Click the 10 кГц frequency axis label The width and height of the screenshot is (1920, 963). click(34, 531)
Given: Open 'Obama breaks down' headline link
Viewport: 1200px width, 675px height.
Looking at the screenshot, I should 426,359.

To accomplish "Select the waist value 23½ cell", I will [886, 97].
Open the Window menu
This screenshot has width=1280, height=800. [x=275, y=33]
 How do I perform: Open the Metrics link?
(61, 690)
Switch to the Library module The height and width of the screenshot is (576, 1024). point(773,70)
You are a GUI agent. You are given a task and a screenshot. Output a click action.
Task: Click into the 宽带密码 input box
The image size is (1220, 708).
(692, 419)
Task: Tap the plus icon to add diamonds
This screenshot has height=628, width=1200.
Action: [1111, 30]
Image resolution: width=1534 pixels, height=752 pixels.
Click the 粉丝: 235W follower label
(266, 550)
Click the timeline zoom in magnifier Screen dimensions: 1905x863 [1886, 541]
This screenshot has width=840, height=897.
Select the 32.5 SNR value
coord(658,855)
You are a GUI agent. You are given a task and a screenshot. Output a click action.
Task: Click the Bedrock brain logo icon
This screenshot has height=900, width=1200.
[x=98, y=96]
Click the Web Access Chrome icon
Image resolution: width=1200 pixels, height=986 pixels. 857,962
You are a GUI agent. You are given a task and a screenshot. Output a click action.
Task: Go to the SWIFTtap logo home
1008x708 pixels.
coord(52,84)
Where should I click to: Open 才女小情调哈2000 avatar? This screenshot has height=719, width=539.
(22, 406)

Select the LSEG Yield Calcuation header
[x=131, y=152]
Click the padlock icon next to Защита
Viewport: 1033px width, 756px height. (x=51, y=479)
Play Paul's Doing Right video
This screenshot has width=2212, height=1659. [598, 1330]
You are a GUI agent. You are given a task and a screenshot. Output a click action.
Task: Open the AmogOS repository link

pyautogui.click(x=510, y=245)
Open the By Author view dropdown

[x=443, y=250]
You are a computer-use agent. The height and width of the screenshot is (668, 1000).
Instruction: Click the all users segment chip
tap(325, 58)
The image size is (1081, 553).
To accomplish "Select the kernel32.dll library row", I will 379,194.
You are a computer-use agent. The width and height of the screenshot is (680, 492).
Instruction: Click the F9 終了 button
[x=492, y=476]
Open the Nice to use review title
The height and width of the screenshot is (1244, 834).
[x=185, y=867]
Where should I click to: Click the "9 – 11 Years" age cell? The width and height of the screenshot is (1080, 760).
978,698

====

_What to work on_: Repeat all of the data exactly as given.

_Solution for this exercise_:
Click the 10 кГц frequency axis label The width and height of the screenshot is (1920, 963). click(34, 531)
Given: Open 'Obama breaks down' headline link
Viewport: 1200px width, 675px height.
Looking at the screenshot, I should 426,359.

To accomplish "Select the waist value 23½ cell", I will [886, 97].
Open the Window menu
This screenshot has width=1280, height=800. [x=275, y=33]
 How do I perform: Open the Metrics link?
(61, 690)
Switch to the Library module The height and width of the screenshot is (576, 1024). point(773,70)
You are a GUI agent. You are given a task and a screenshot. Output a click action.
Task: Click into the 宽带密码 input box
The image size is (1220, 708).
(692, 419)
Task: Tap the plus icon to add diamonds
This screenshot has height=628, width=1200.
Action: [1111, 30]
Image resolution: width=1534 pixels, height=752 pixels.
Click the 粉丝: 235W follower label
(266, 550)
Click the timeline zoom in magnifier Screen dimensions: 1905x863 [1886, 541]
This screenshot has width=840, height=897.
Select the 32.5 SNR value
coord(658,855)
You are a GUI agent. You are given a task and a screenshot. Output a click action.
Task: Click the Bedrock brain logo icon
This screenshot has height=900, width=1200.
[x=98, y=96]
Click the Web Access Chrome icon
Image resolution: width=1200 pixels, height=986 pixels. 857,962
You are a GUI agent. You are given a task and a screenshot. Output a click action.
Task: Go to the SWIFTtap logo home
1008x708 pixels.
coord(52,84)
Where should I click to: Open 才女小情调哈2000 avatar? This screenshot has height=719, width=539.
(22, 406)

Select the LSEG Yield Calcuation header
[x=131, y=152]
Click the padlock icon next to Защита
Viewport: 1033px width, 756px height. (x=51, y=479)
Play Paul's Doing Right video
This screenshot has width=2212, height=1659. [598, 1330]
You are a GUI agent. You are given a task and a screenshot. Output a click action.
Task: Open the AmogOS repository link

pyautogui.click(x=510, y=245)
Open the By Author view dropdown

[x=443, y=250]
You are a computer-use agent. The height and width of the screenshot is (668, 1000).
Instruction: Click the all users segment chip
tap(325, 58)
The image size is (1081, 553).
To accomplish "Select the kernel32.dll library row", I will 379,194.
You are a computer-use agent. The width and height of the screenshot is (680, 492).
Instruction: Click the F9 終了 button
[x=492, y=476]
Open the Nice to use review title
The height and width of the screenshot is (1244, 834).
[x=185, y=867]
Where should I click to: Click the "9 – 11 Years" age cell? The width and height of the screenshot is (1080, 760).
978,698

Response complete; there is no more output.